━━━ DATA SUPPLIED

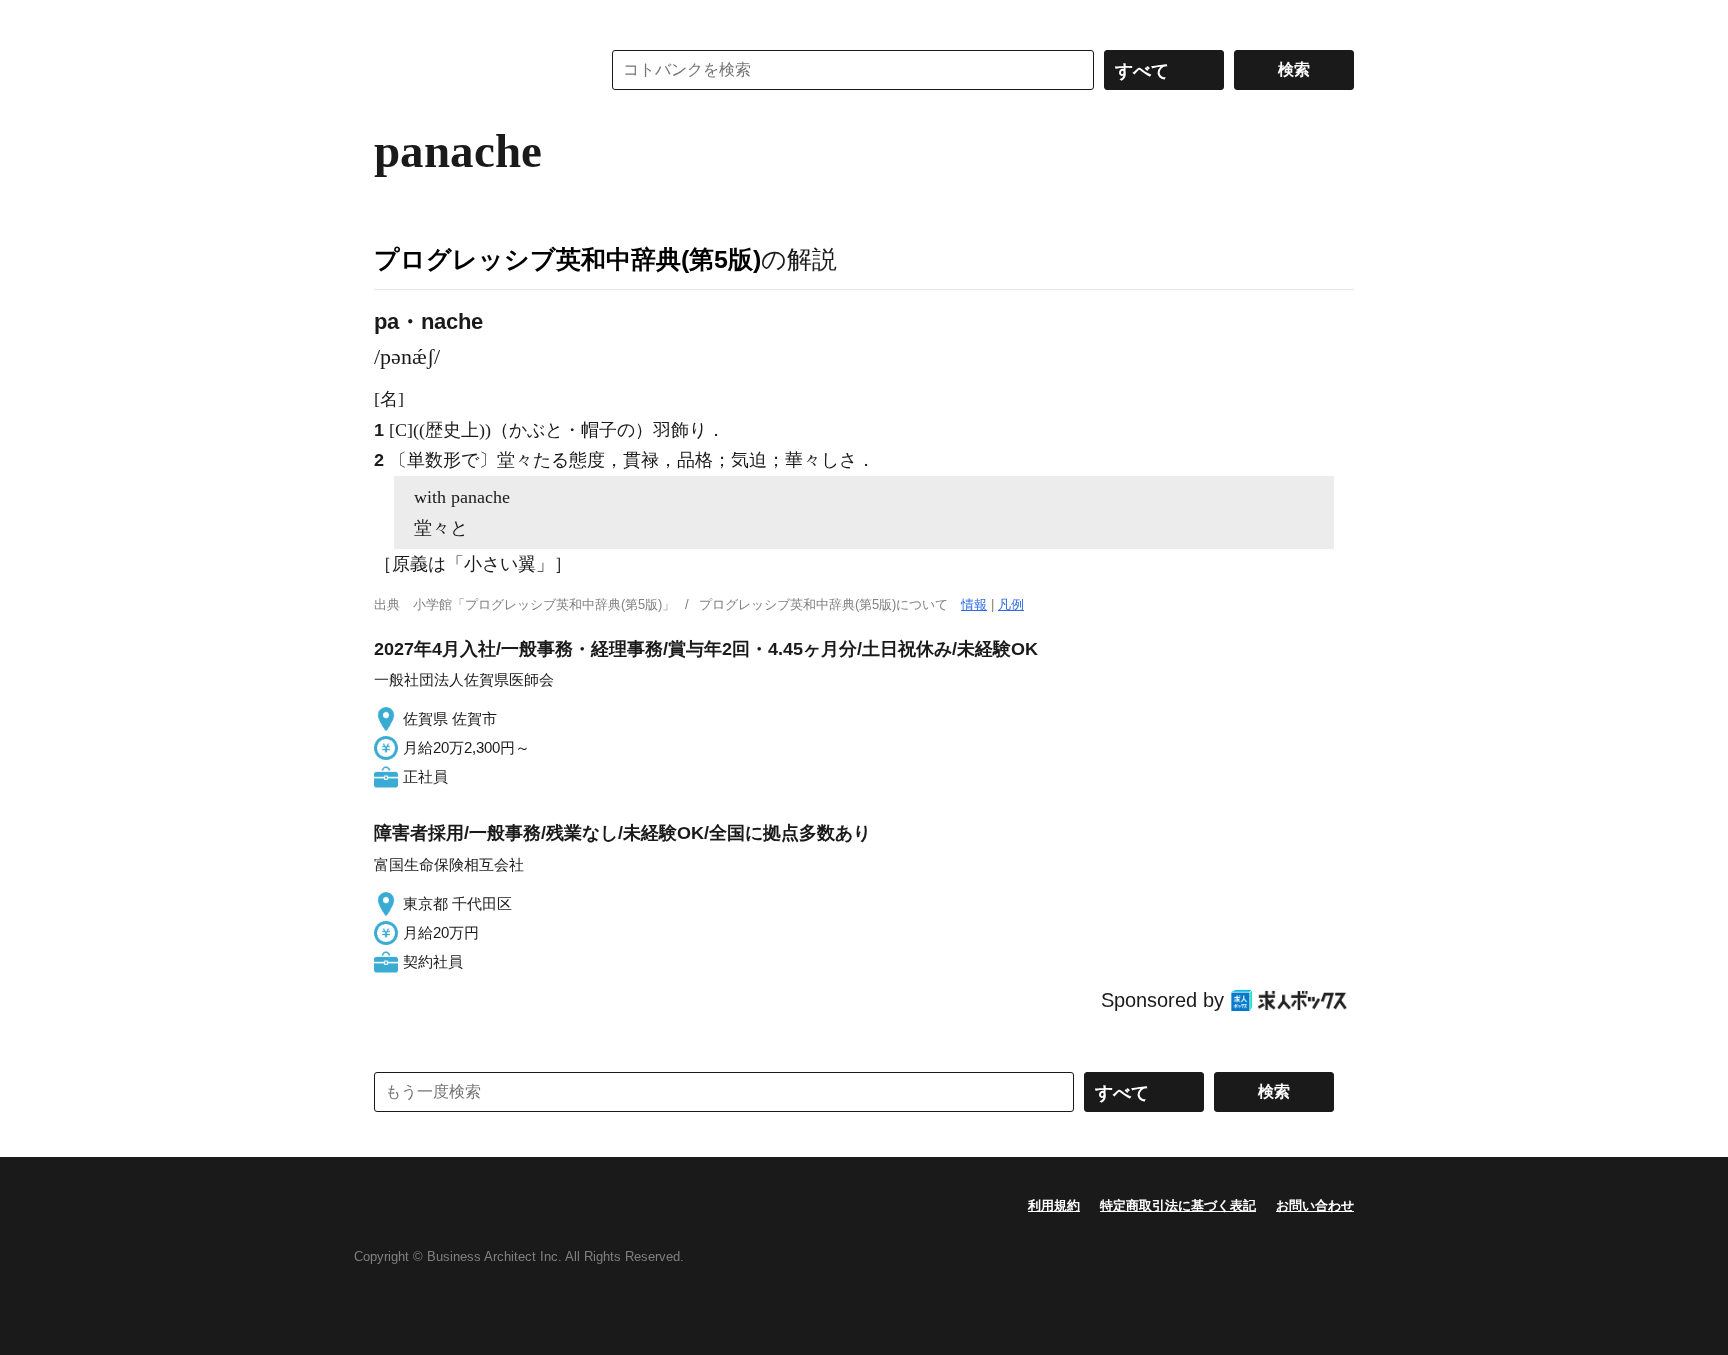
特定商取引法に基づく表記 (1178, 1205)
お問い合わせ (1315, 1205)
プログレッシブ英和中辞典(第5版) (567, 259)
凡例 (1011, 604)
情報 (974, 604)
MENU (394, 20)
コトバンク (473, 70)
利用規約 (1054, 1205)
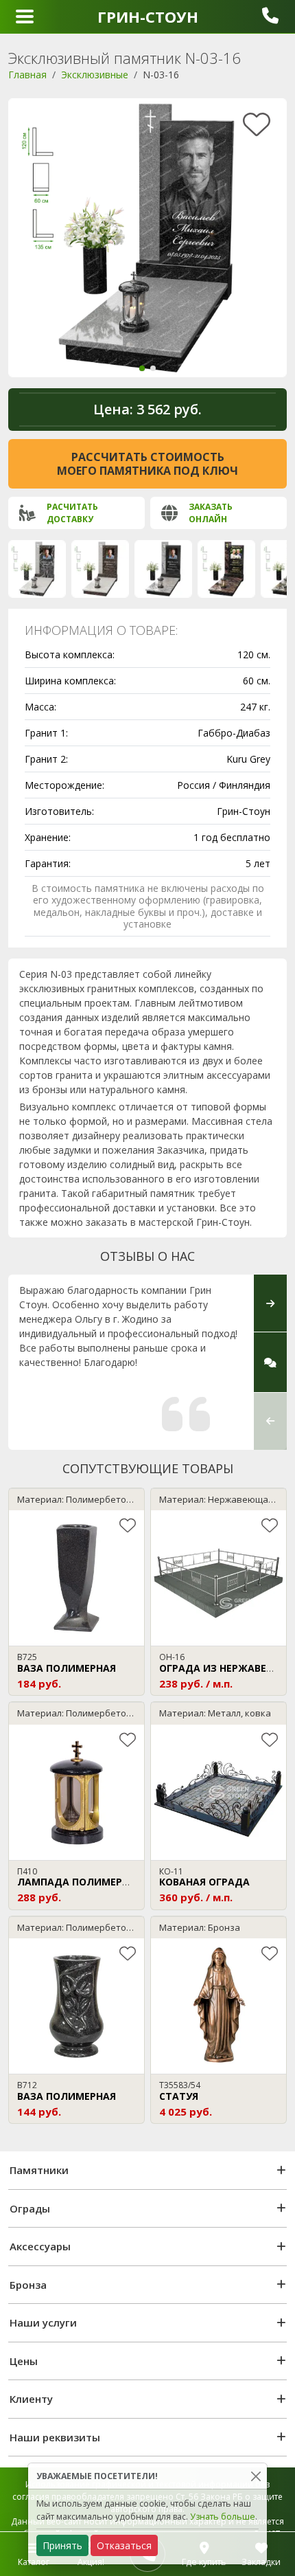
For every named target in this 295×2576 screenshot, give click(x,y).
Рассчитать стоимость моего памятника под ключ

━━━━━━

■ **WHAT TO WORK ON**: Set down, word for word, only the lines running from the line with "情報 (974, 604)" through the final line of the entries above, omitting all pictures.

■ **RESPONSE AREA**:
情報 (974, 604)
MENU (394, 20)
コトバンク (473, 70)
利用規約 (1054, 1205)
For every named target in this 295×2576 screenshot, give click(x,y).
Рассчитать стоимость моего памятника под ключ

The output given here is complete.